Editor’s Note: This is the second in a series of stories introducing Rush County to foreign exchange students currently enrolled in Rushville Consolidated High School.
Regina Perez Talavera, 17, is the only child of Lorena Talavera Rodriquez Scro and Sergio Jose Perez Leyva. The teenager is from Queretaro City, Mexico. Her hometown is one of 32 federal entities of the country south of the U.S. border and is known primarily for is well-preserved Spanish colonial architecture and a pink stone aqueduct. According to Talavera, the city is also home to major Regional Museum and is a must see tourist attraction that houses pre-Hispanic, colonial and republican artifacts.
Talavera, a second year high school student, will spend the entire 2019-20 school year at RCHS and has found the rural community to her liking. She really enjoys the slower pace Rushville has to offer and does not miss the hustle and bustle of large city.
“A major difference is the lack of traffic and air pollution here. It is very clean, kids can play in the street. It is a lot safer here. Since I’ve arrived, I have made a lot of new friends and met a lot of people, seen a number of different things and eaten many different foods. It is a lot of fun,” she said.
Regina’s parents are former exchange students, having spent a school year in Ireland. With that in mind and having had friends back home that had also spent a school year studying abroad, the teenager said her decision to enter the foreign exchange program was an easy choice.
She continued by adding that she has come to like many of the new foods she has tried and that the American life is very different from that she is more familiar with. The weather has been to her liking and she is really looking forward to seeing snow for the first time later this year.
This is the second trip to America for Regina as her family had taken a vacation trip to the U.S. years earlier. This is the first time for her to travel alone and be gone from home for 10 months.

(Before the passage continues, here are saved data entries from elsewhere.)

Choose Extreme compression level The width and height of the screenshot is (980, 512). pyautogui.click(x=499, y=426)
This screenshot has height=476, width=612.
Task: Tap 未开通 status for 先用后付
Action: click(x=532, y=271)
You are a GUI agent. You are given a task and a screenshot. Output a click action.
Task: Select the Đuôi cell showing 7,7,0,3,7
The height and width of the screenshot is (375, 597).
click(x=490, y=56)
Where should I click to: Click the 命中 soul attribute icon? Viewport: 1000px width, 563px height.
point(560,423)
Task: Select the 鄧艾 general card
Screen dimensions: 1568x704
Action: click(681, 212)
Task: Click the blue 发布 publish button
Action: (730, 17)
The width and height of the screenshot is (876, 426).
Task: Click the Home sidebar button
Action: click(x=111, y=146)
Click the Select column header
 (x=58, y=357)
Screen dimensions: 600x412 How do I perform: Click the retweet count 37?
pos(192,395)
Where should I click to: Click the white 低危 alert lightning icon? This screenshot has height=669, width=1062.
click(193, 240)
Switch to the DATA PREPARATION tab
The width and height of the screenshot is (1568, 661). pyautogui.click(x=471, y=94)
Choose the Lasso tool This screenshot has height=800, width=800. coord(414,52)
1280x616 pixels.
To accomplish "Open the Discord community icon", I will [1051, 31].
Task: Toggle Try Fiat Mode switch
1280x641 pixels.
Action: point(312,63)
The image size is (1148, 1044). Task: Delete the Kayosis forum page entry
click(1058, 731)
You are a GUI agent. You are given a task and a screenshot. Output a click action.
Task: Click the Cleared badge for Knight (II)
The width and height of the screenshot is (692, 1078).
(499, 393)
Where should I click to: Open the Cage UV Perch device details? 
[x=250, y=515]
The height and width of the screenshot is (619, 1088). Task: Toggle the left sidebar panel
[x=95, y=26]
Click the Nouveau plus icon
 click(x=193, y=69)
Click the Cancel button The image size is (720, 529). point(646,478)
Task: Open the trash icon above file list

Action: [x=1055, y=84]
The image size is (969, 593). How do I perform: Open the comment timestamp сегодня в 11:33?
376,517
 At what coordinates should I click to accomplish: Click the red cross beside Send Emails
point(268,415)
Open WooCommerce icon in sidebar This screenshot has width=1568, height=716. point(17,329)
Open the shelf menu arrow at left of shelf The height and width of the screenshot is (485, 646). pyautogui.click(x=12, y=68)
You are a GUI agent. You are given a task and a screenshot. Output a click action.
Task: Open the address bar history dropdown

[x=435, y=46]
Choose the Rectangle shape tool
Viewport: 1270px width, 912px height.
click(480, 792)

Talavera’s speaks near perfect English and said she has been speaking English for 11 years. She added that in her native land, there are a number of English speaking people and in her own family they switch back and forth from Spanish to English when conversing. An interesting part as Talavera explained that the indigenous people of Mexico, the true native Mexicans that can trace their family’s origin back prior to the arrival of Europeans have an entirely different language that is rapidly fading from the Spanish landscape and is being replaced more and more by what is now accepted as Spanish and the English languages.
According to Talavera, school studies come very easy to her and in Mexico she was active in the debate club of Mexico. Model of the United Nations (MOUN) is a very elite group of students that would tackle and debate world issues. She considers herself an avid reader and is a voracious reader of English novels. Talavera also enjoys music and singing and has maintained that passion since arriving locally as a member of the Hancock County Children Choir.
When asked what she is looking forward to during her stay, Regina was very passionate about looking forward to fall including the changing of the colors, visiting a pumpkin patch and her first Thanksgiving. On her to do list is to visit Cincinnati, spend a little more time in Indianapolis and finding new memories of her stay in Indiana.
Once Talavera completes her school year here she will return to Mexico and hopes to return to America to attend Stanford University in California in pursuit of a genecology degree.